== Exercise goal ==
Starting at the line containing "Click the highlighted Modify button" and ending at the last of the items, rewrite those lines with "resolution" replaced by "dimensions" and everything else unchanged. Leave the pictures out of your answer.

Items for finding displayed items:
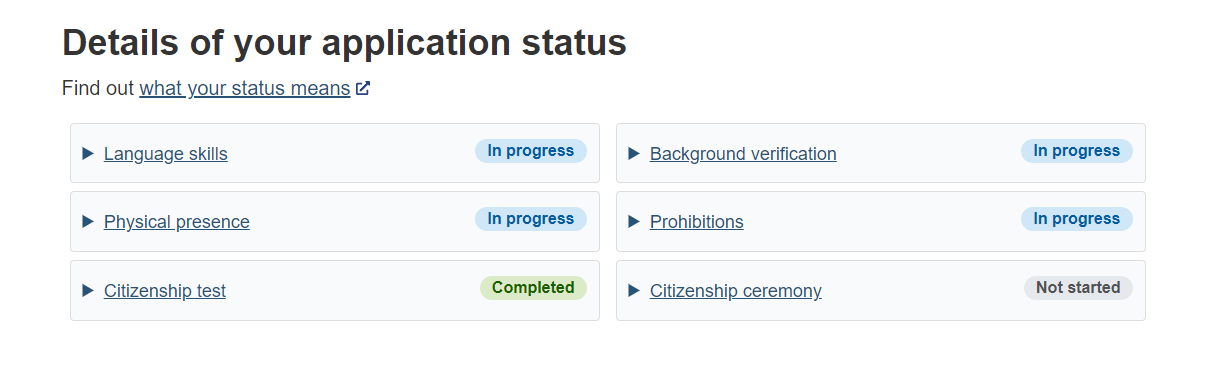Screen dimensions: 1216x376
Task: Open the Physical presence link
Action: (177, 222)
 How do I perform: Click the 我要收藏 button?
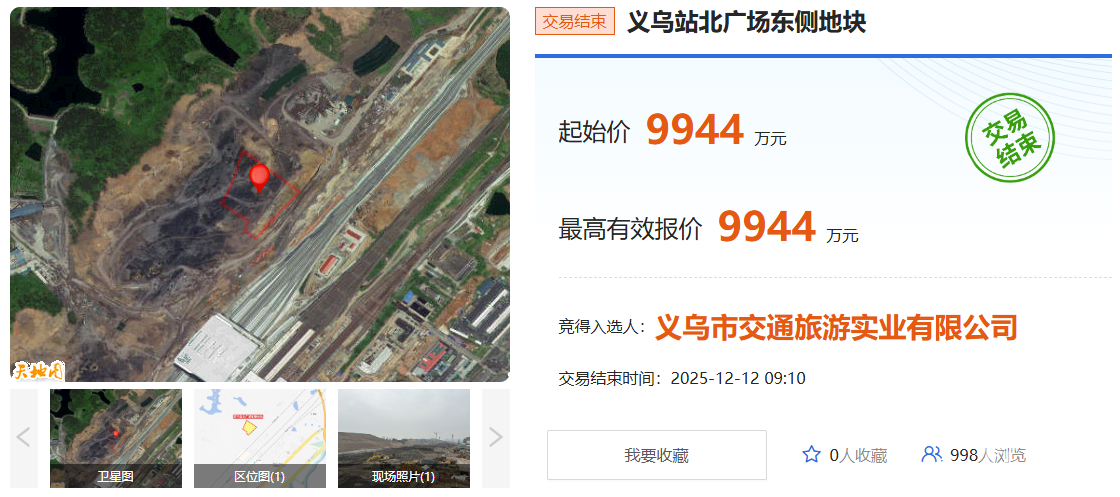[656, 455]
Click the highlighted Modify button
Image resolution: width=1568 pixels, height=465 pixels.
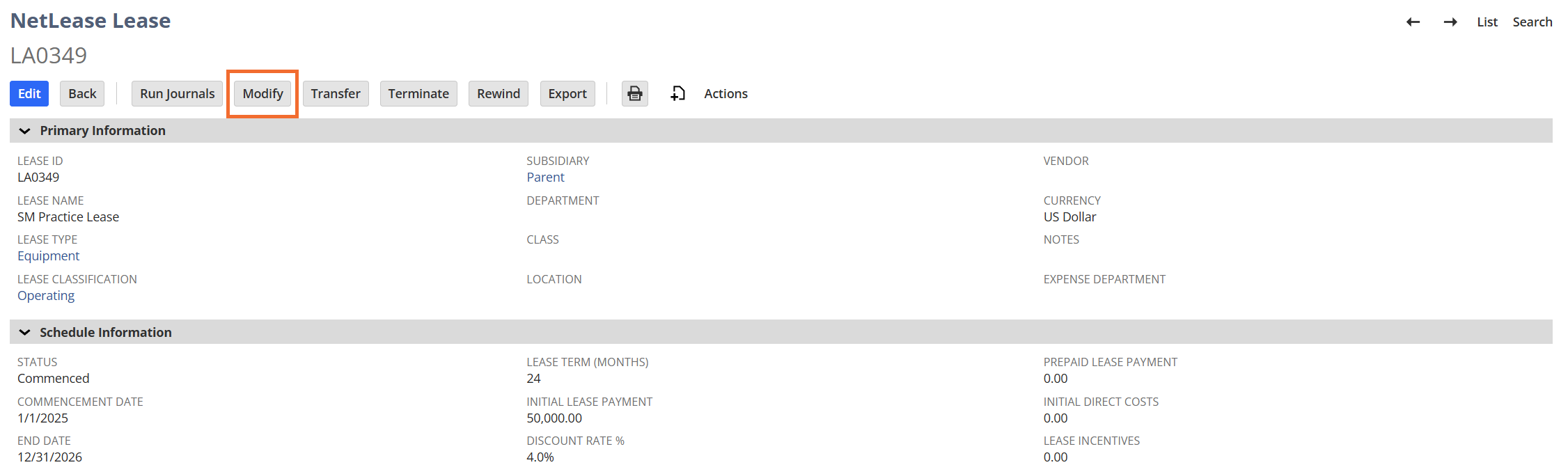tap(262, 93)
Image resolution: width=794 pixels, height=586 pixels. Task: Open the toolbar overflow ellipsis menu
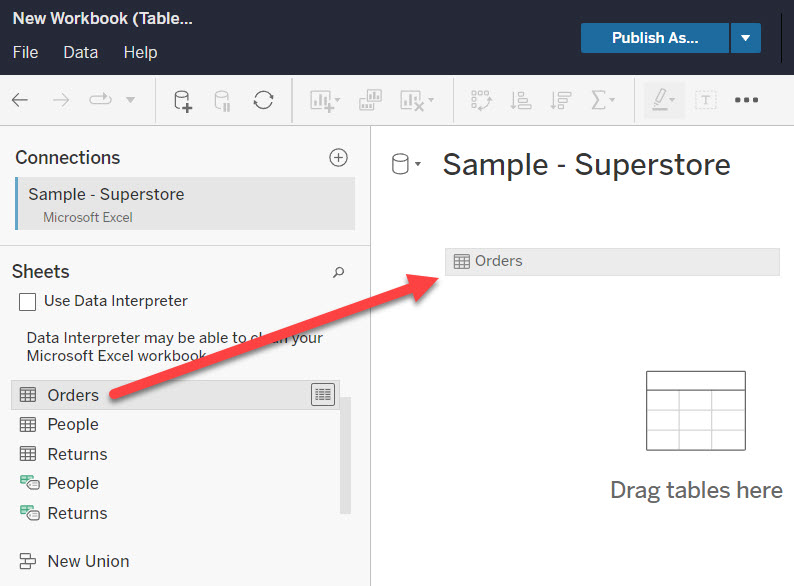(746, 100)
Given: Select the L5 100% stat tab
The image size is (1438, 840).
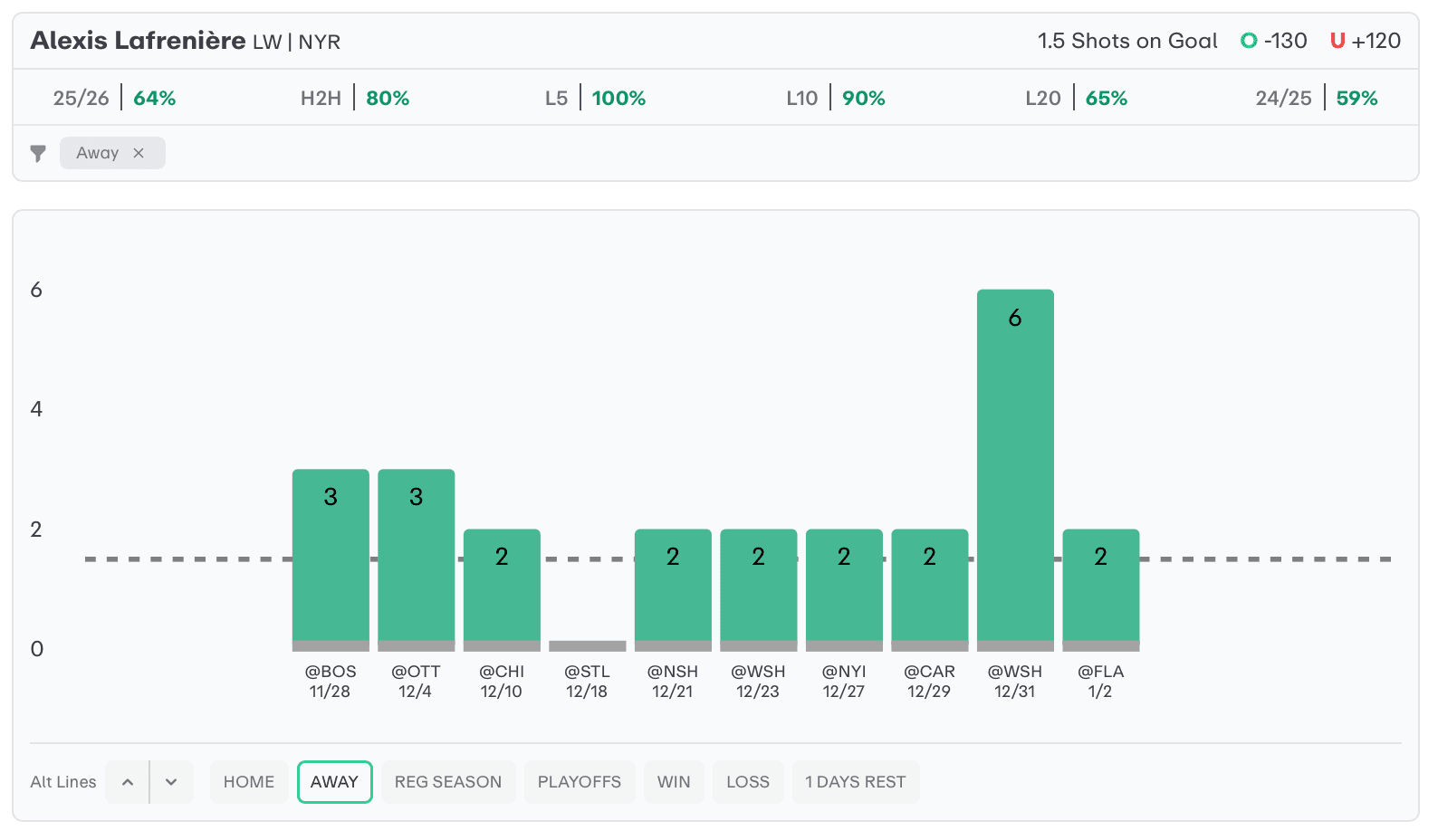Looking at the screenshot, I should click(595, 98).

== Result of this exercise ==
Click the highlighted Modify button
Image dimensions: width=1568 pixels, height=465 pixels.
tap(262, 93)
Image dimensions: width=794 pixels, height=586 pixels. Task: Open the toolbar overflow ellipsis menu
(746, 100)
Given: Select the L5 100% stat tab
The image size is (1438, 840).
Looking at the screenshot, I should click(595, 98).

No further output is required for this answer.